Data provided —
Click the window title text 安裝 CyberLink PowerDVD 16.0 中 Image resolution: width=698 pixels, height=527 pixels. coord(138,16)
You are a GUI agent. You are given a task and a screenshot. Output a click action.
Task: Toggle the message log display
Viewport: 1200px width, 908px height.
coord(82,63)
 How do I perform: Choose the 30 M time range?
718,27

Challenge —
Output the entire listing above again, line for line, without altering a single character.

Result of the task —
Click the window title text 安裝 CyberLink PowerDVD 16.0 中 Image resolution: width=698 pixels, height=527 pixels. coord(138,16)
You are a GUI agent. You are given a task and a screenshot. Output a click action.
Task: Toggle the message log display
Viewport: 1200px width, 908px height.
coord(82,63)
 How do I perform: Choose the 30 M time range?
718,27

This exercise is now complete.